With House approval expected today for legislation authorizing higher funding for wastewater infrastructure, the action will soon shift to the Senate, where Congressional insiders say the legislation should be able to pass after years of dispute over a related labor issue.

The full House today is considering the Water Quality Financing Act of 2007 (H.R. 720), which authorizes $14 billion over four years for the state revolving loan fund program that pays for improvements for wastewater treatment facilities. Reauthorization for the program expired in the 1990s, complicating efforts to upgrade sewage treatment facilities — a problem that the Congressional Research Service this week estimated will require $181 billion nationwide to fix.

Republicans opposed the measure during committee markup last month, and the White House has threatened to veto it because of the bill’s inclusion of prevailing wage requirements under the Davis-Bacon Act. But observers following the measure predict that the concerns will not block the bill’s ultimate passage.

The Senate is expected to take up the measure in the next month, said Adam Krantz, spokesman for the National Association of Clean Water Agencies, which represents wastewater treatment facilities. Senators are expected to first consider the Water Resources Development Act, which funds Army Corps of Engineers water projects.

Funding for the SRF enjoys broad bipartisan support, but it has become controversial in recent Congresses because the Bush administration generally requests hundreds of millions of dollars less than what Congress approves. During a Senate Environment and Public Works budget hearing this week, both Chairwoman Barbara Boxer (D-Calif.) and ranking member James Inhofe (R-Okla.) criticized Environmental Protection Agency Administrator Stephen Johnson for the administration’s fiscal 2008 SRF request of $688 million — a nearly $400 million cut over fiscal 2007 levels.
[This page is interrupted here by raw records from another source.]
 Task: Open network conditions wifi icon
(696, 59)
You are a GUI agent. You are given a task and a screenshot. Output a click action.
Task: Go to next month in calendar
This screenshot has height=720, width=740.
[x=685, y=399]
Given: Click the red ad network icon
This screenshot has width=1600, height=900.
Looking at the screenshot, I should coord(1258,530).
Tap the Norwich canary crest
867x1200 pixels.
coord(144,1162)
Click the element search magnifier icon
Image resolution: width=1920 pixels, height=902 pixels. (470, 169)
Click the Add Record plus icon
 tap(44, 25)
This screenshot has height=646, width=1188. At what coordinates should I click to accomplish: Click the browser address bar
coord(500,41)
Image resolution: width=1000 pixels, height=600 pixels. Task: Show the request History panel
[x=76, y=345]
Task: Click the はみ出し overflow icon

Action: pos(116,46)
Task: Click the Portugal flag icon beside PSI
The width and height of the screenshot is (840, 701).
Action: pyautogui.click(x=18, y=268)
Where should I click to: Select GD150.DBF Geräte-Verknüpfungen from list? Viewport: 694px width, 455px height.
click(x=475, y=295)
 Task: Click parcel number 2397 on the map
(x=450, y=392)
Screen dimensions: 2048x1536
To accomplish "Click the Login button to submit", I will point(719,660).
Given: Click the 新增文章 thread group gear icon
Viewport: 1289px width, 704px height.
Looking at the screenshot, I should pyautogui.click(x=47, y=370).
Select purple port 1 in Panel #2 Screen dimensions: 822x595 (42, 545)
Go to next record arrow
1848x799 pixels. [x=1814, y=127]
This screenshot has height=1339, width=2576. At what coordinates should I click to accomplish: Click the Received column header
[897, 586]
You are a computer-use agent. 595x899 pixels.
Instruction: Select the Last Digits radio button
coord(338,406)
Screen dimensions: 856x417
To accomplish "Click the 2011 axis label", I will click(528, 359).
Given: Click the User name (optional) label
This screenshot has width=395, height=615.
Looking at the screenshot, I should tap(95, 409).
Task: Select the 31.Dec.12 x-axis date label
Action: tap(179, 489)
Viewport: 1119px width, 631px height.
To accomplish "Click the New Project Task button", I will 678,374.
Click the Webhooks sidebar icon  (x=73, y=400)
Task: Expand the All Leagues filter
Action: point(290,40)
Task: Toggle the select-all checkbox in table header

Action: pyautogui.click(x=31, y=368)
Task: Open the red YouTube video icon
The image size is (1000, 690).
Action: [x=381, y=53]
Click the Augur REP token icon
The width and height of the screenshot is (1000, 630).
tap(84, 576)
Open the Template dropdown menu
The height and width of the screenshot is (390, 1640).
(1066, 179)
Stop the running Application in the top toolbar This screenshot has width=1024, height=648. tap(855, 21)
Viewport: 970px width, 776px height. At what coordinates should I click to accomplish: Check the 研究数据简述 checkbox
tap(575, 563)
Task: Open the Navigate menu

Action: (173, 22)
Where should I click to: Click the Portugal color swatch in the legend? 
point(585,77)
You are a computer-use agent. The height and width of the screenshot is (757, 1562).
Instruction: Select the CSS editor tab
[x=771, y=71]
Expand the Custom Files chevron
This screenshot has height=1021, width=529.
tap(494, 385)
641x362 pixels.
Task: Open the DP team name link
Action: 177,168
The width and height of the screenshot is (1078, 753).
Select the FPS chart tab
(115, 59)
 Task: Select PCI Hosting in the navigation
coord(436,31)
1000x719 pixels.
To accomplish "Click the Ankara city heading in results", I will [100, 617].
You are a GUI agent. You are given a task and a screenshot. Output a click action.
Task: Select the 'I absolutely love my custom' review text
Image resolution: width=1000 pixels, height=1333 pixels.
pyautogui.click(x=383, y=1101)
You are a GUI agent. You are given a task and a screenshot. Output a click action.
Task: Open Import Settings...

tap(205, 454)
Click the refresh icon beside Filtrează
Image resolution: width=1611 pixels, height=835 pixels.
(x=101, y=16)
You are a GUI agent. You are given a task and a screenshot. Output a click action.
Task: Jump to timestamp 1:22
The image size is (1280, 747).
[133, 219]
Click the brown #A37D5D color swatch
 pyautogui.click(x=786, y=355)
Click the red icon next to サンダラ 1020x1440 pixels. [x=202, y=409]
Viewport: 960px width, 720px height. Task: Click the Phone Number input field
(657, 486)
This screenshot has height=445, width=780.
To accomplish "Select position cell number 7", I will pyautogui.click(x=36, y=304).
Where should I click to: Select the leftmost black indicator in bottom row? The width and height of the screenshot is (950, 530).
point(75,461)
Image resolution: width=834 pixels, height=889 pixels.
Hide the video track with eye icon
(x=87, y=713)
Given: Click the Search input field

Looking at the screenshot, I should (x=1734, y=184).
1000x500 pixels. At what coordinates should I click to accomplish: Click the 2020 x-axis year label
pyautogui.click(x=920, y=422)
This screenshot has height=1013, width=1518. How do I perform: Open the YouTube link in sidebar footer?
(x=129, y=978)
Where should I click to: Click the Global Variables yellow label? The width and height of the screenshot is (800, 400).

Efforts to bring SRF bills to the floor in the Senate in previous Congresses also were hampered by Davis-Bacon concerns, but observers say the new Democratic majority should prevail when bringing the bill to the floor.

House consideration of the SRF bill, which was sponsored by Transportation and Infrastructure Chairman James Oberstar (D-Minn.), comes after House passage of two other water-quality bills this week.

On Thursday, the House passed the Healthy Communities Water Supply Act of 2007 (H.R. 700) by a 368-59 margin. The bill, sponsored by Rep. Jerry McNerney (D-Calif.), allows $125 million in federal funds for a pilot program to explore alternative water projects.

On Wednesday, the House passed the Water Quality Investment Act of 2007 (H.R. 569), sponsored by Rep. Bill Pascrell (D-N.J.), which allows $1.7 billion over five years for sewer overflow improvements.

Passage of the bills came despite the opposition of the White House, which criticized both as “unrealistic in the current fiscal environment.”

While the Senate has moved slower to address water-quality issues this session, a spokesman for Sen. Frank Lautenberg (D-N.J.), who chairs the Environment and Public Works subcommittee on transportation safety, infrastructure security and water quality, says hearings on water quality are planned “in the near future.”

Lautenberg and Sen. Olympia Snowe (R-Maine) this week also plan to introduce a Senate companion bill to H.R. 700, the aide said.